Cada cierto tiempo escucho cómo las sombras del saber vuelven a cuchichear a mis espaldas y, de la misma manera, se desvanecen volviendo a dejar en mí la huella de su impronta palabrería.
Algo inesperado está ocurriendo. El edificio del mercado y el carruaje de caballos se han convertido en sendas manchas oscuras. Ya no se ven. Es como si unas manos, carentes de educación, hubiesen tapado esa parte del mundo zarandeándolo sin pedir permiso. Todo empieza a bambolearse, aunque todo permanece en su sitio. Noto un sutil oleaje y ligeras sacudidas. Ahora me siento como las ondas surgidas del agua de la fuente: soy vivo y soy inerte.

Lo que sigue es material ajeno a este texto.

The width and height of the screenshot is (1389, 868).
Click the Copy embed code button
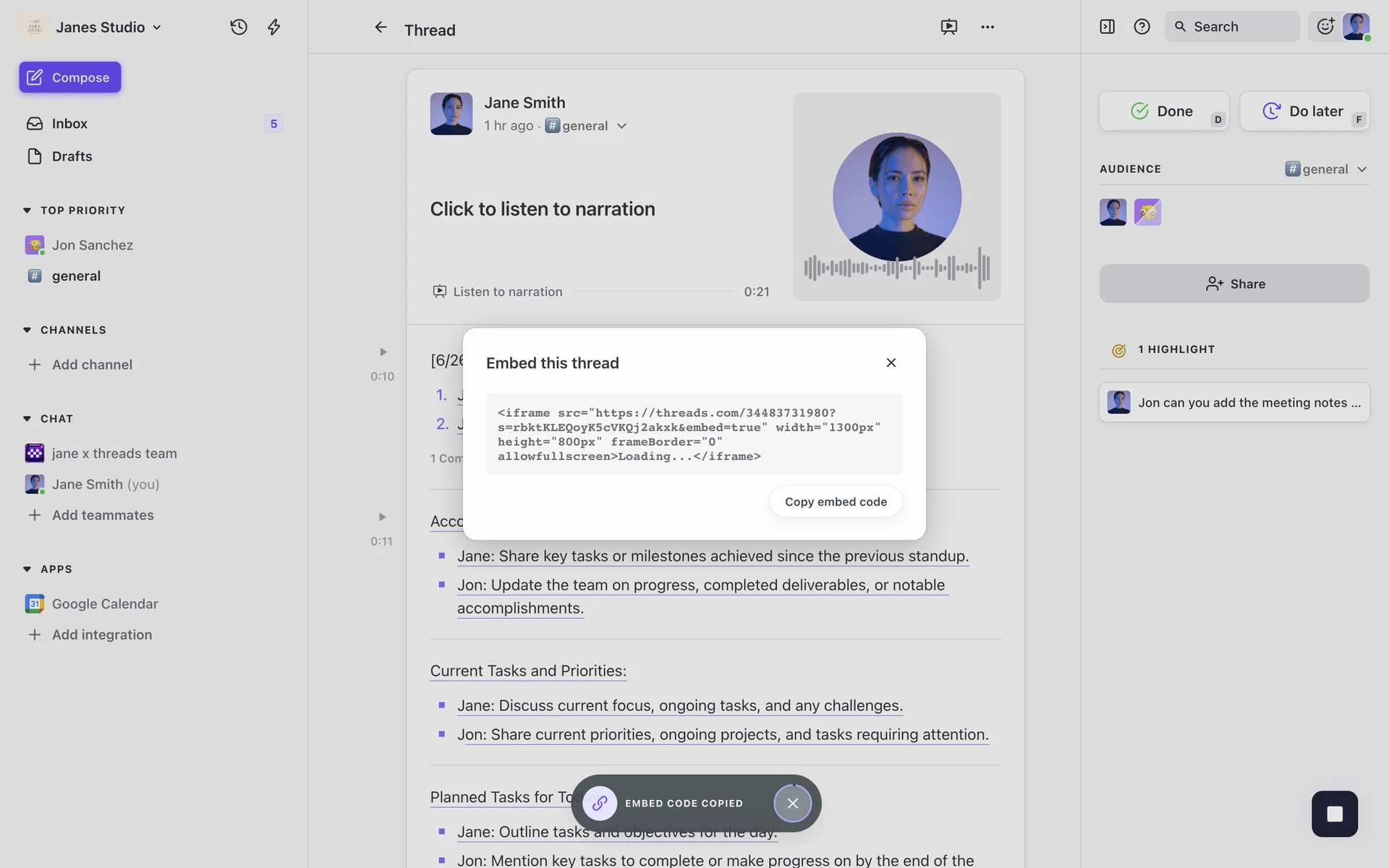coord(836,502)
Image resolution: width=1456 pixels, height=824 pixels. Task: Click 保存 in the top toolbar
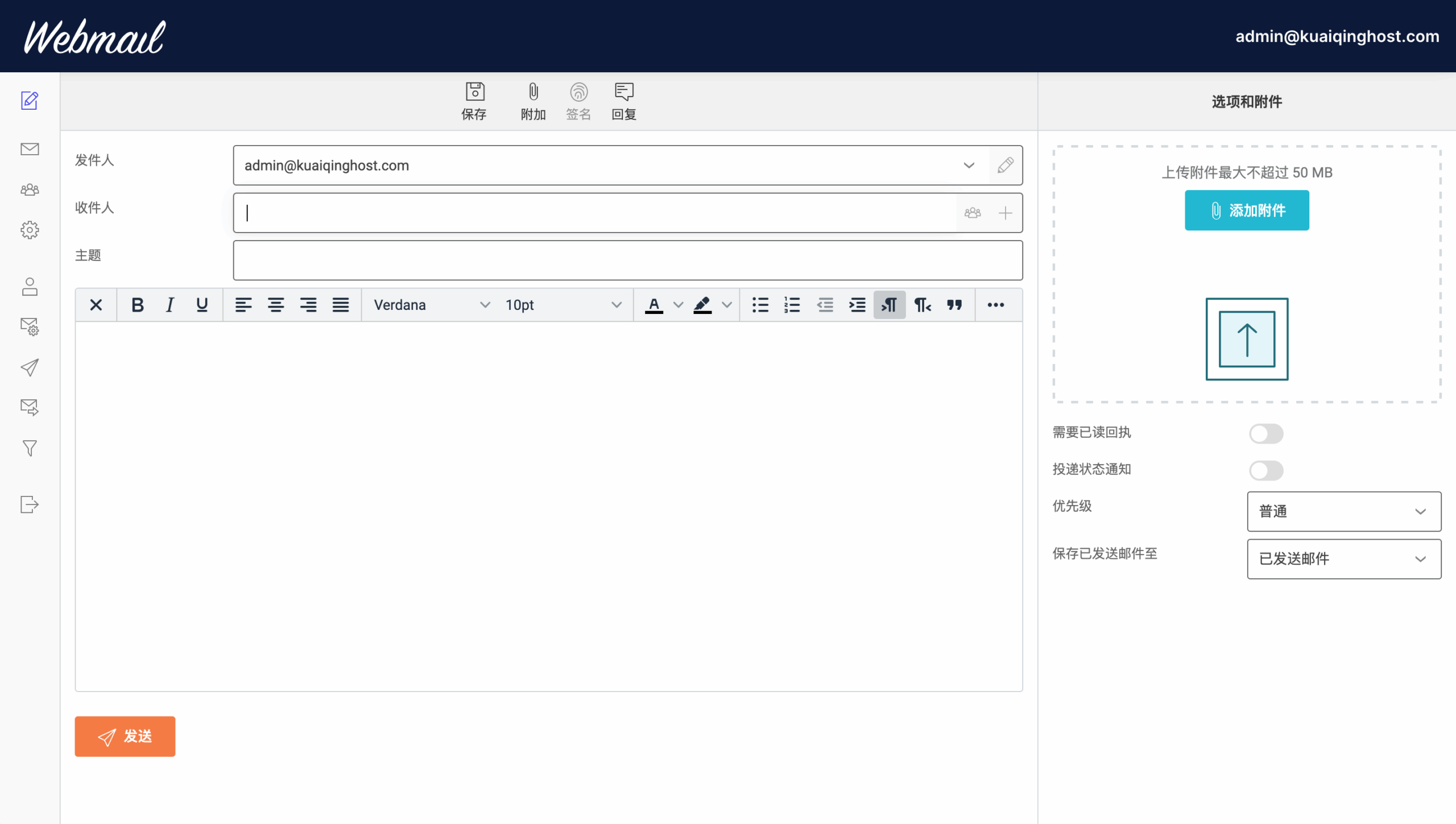point(474,101)
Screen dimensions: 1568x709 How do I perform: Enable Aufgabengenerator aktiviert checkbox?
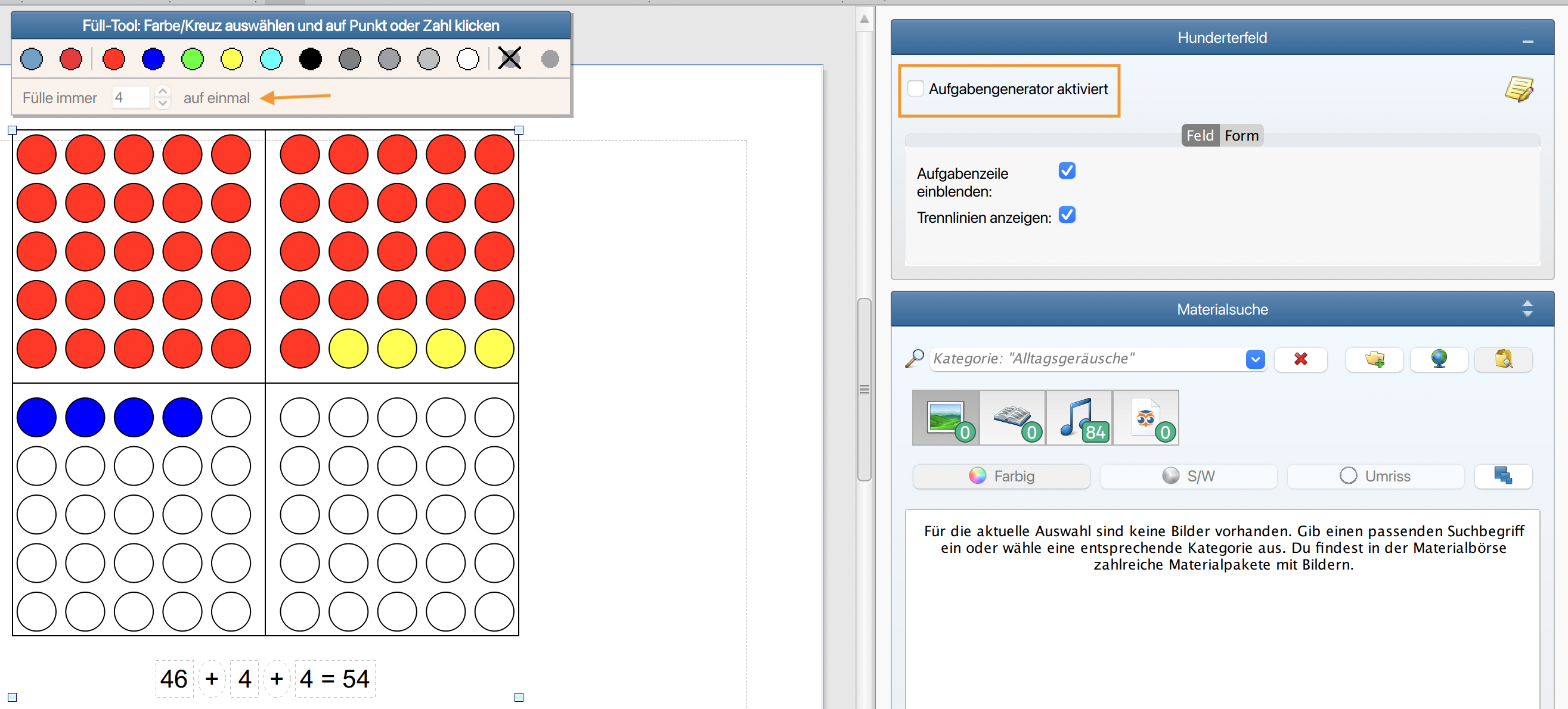pos(916,89)
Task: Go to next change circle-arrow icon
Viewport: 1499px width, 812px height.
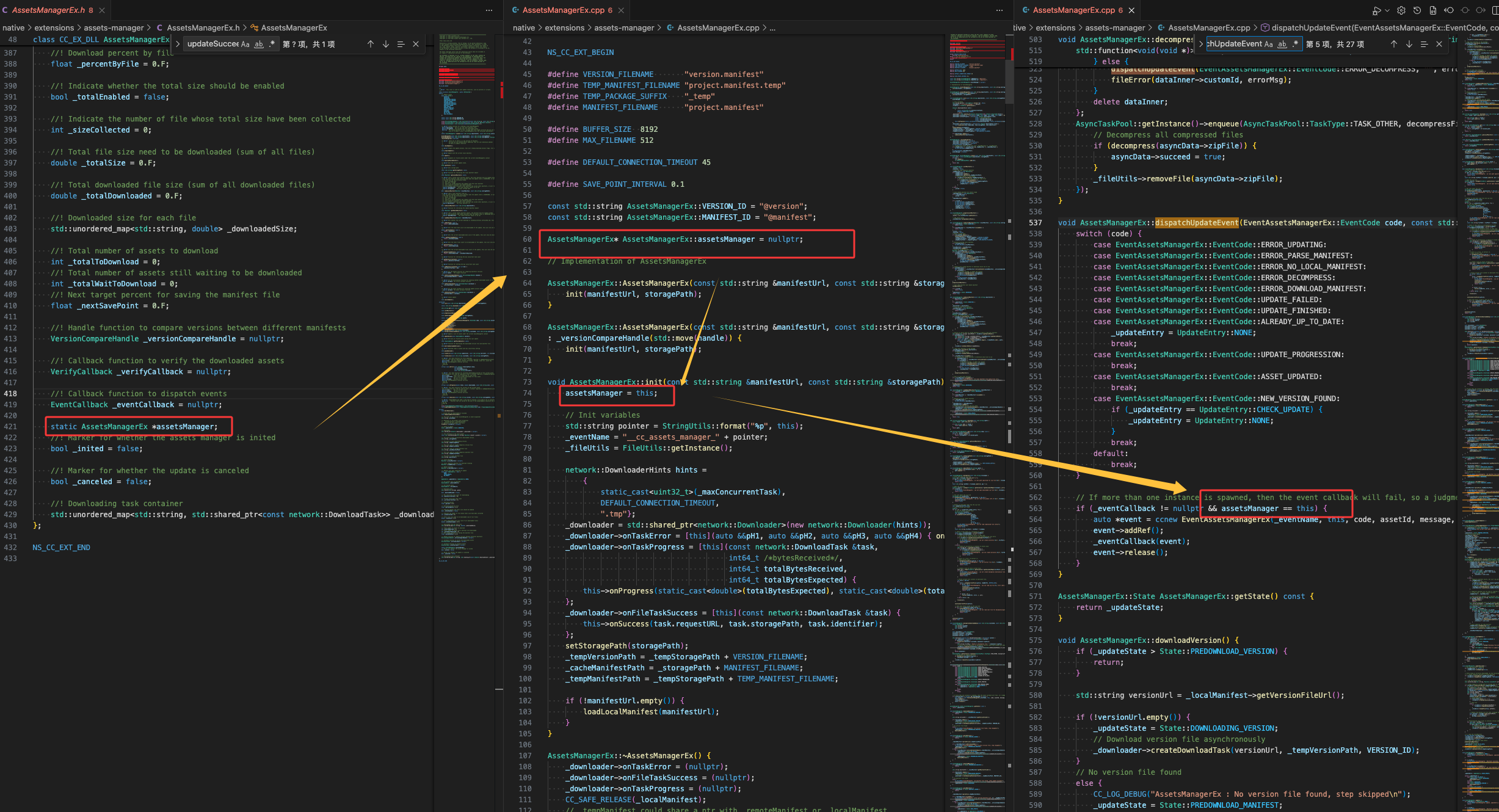Action: (x=1481, y=10)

Ha cesado el temblor y todo vuelve a su sitio, pero… advierto que algo ha cambiado. Una fuerte luz está realzando la realidad. Algo cae de algún lugar inusitado; desconocido. Se está confundiendo todo, como los rostros difuminados de la gente. La señora que vende flores se desvanece. Se está mezclando con el color verde del toldo del mercado. Y los edificios se caen como la bola de helado que resbalaba por el cucurucho de galleta que lleva el niño rico en sus manos. Cada vez distingo menos. Cada vez me siento más y más… inexistente.
La luz mortecina del foco instalado en la galería de arte se apagó, y, con él, las sombras veladas de los visitantes, sus cuchicheos y comentarios. El cosmos en dos dimensiones que, a ojos de su protagonista, era la realidad del ego impostando a la autenticidad del Ser, se desvaneció, llevándose consigo el espíritu impresionista de 'Matrioska'.
Un inoportuno aguacero ahogó la pintura del lienzo durante su traslado.